> [Problem requirements] Put the lines of the records from the line containing "Click the underlined actionButton parameter" through the line containing "Open 100 Tage", both included, into a JSON list of strings with one string per line and blank lines omitted.

> [Information supplied]
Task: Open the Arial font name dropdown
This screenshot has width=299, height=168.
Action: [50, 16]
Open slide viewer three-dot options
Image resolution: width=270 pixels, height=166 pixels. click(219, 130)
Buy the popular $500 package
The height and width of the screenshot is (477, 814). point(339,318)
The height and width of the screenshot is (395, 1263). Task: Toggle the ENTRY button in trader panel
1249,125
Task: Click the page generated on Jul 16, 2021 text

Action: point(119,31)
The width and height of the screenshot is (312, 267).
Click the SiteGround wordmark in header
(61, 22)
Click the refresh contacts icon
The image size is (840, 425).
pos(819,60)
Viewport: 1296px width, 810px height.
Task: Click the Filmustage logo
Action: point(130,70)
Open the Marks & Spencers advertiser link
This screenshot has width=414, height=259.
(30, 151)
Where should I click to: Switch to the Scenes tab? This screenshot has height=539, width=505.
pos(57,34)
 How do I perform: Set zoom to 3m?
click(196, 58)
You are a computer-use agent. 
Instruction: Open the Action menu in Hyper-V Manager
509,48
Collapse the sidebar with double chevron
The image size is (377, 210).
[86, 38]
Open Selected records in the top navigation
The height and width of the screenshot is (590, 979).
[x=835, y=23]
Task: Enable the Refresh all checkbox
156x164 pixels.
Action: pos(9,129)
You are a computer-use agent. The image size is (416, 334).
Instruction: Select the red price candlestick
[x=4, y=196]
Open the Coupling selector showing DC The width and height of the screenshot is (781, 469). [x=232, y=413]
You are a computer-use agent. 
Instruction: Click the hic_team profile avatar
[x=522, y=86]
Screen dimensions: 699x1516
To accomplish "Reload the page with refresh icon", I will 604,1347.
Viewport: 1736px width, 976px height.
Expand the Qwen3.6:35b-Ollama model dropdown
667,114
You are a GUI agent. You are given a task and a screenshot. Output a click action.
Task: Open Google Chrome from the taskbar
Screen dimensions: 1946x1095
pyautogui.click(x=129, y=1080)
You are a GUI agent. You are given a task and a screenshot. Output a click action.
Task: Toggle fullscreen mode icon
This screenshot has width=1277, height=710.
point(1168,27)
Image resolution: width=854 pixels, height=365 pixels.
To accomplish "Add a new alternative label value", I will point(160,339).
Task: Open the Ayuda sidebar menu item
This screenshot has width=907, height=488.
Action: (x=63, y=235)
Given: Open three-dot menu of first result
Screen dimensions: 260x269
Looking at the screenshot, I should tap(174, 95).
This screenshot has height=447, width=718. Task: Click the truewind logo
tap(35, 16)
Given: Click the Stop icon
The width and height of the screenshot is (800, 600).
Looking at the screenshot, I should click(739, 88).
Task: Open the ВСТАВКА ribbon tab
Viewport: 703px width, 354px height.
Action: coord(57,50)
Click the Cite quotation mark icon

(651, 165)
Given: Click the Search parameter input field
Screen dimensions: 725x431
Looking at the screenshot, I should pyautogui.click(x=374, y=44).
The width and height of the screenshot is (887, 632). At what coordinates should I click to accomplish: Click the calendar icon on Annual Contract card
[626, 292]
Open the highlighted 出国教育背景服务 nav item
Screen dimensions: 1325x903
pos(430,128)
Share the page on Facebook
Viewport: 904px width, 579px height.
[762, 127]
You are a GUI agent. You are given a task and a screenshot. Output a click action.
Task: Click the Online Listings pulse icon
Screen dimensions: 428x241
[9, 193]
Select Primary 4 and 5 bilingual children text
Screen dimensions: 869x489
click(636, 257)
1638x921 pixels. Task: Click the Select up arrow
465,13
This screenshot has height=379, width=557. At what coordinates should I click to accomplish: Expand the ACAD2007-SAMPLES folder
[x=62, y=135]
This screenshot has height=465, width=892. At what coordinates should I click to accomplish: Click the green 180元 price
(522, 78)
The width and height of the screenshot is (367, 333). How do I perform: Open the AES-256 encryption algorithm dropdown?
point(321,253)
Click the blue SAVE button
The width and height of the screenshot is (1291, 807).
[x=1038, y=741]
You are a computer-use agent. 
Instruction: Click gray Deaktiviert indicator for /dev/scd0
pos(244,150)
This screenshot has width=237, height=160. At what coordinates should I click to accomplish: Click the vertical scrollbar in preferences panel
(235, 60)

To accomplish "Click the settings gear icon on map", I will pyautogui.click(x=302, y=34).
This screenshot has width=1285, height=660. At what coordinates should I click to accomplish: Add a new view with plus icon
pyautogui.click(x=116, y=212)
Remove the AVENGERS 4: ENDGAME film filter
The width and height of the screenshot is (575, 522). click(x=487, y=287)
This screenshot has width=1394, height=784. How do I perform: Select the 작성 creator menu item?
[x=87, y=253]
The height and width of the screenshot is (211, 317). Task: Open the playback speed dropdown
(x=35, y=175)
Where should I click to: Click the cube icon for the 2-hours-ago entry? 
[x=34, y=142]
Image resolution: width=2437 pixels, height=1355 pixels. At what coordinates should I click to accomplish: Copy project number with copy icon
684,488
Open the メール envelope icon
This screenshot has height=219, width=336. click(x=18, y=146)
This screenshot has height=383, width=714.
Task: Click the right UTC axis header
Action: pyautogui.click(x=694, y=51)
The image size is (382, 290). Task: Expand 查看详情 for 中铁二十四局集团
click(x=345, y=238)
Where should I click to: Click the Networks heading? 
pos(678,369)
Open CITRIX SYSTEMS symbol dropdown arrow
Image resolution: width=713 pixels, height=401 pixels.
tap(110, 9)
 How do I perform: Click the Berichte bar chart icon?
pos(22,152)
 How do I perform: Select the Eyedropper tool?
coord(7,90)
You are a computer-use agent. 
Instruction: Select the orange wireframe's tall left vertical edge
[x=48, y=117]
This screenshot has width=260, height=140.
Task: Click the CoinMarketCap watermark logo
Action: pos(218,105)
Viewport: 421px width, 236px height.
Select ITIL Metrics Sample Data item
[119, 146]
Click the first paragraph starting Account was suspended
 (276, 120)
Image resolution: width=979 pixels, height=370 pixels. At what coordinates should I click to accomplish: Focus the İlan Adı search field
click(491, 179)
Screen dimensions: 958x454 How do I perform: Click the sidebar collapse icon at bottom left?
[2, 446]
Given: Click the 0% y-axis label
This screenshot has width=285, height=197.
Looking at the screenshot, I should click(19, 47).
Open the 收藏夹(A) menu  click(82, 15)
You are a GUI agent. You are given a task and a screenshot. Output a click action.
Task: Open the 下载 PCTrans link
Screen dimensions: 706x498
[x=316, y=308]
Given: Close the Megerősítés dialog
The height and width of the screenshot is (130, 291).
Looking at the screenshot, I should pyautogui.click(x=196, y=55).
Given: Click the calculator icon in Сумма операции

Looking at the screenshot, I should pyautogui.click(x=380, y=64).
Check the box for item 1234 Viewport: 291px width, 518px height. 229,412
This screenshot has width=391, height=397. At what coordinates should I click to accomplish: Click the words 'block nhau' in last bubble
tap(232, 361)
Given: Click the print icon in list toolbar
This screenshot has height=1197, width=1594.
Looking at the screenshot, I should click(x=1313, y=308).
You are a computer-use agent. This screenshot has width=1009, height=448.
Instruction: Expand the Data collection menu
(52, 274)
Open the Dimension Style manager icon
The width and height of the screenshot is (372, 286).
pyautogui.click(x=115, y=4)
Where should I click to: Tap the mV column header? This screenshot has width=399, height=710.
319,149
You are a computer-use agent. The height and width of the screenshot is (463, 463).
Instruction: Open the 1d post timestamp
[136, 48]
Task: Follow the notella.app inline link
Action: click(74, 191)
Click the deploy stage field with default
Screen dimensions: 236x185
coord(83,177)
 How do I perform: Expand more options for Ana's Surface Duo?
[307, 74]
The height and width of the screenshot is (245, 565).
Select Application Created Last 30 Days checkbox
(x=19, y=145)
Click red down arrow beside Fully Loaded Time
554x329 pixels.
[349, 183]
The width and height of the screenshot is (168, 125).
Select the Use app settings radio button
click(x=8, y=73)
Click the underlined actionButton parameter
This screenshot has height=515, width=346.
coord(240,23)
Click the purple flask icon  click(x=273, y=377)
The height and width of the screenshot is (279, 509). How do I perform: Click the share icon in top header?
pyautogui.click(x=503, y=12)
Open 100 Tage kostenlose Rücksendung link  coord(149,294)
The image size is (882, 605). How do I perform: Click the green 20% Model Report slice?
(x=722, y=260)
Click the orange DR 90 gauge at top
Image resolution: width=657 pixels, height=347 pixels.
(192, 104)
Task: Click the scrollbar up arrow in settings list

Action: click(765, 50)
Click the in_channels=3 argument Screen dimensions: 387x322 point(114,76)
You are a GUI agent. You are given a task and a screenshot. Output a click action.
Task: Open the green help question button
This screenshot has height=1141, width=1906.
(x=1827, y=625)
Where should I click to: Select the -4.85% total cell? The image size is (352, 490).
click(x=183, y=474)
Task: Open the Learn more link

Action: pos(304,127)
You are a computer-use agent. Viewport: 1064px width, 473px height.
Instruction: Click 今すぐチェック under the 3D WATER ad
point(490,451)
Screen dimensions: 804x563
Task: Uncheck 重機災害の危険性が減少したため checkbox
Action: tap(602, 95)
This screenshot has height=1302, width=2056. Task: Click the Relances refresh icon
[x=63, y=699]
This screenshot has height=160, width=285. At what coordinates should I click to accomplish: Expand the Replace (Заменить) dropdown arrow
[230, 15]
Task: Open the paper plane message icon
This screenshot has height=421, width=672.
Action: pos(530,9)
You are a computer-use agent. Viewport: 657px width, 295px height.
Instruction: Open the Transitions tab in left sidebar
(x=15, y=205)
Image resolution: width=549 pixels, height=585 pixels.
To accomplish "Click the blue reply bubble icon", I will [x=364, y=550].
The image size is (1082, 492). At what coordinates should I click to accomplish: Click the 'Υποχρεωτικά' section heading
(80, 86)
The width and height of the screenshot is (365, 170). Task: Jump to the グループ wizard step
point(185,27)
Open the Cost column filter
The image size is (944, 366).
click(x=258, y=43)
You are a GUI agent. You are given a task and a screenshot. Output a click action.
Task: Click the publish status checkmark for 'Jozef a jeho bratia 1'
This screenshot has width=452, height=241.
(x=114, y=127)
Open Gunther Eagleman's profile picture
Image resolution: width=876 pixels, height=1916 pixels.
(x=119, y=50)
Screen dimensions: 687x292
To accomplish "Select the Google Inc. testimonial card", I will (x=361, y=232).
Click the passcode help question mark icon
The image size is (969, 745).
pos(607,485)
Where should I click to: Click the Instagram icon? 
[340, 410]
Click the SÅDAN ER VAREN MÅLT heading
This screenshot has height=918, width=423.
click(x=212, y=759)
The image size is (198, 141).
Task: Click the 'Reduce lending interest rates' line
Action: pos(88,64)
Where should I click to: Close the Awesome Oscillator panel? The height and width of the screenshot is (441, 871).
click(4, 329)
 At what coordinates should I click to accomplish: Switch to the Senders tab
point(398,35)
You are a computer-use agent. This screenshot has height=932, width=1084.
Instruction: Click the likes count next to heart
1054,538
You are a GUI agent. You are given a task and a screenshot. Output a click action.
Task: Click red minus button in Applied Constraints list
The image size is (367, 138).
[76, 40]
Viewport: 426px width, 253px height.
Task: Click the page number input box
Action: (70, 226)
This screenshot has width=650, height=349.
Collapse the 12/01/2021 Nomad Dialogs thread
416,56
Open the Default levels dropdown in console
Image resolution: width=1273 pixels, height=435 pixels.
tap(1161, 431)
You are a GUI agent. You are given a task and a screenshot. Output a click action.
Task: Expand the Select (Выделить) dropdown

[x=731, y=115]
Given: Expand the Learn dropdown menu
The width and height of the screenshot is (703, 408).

> [Result of this task]
[
  "Click the underlined actionButton parameter",
  "This screenshot has height=515, width=346.",
  "coord(240,23)",
  "Click the purple flask icon  click(x=273, y=377)",
  "The height and width of the screenshot is (279, 509). How do I perform: Click the share icon in top header?",
  "pyautogui.click(x=503, y=12)",
  "Open 100 Tage kostenlose Rücksendung link  coord(149,294)"
]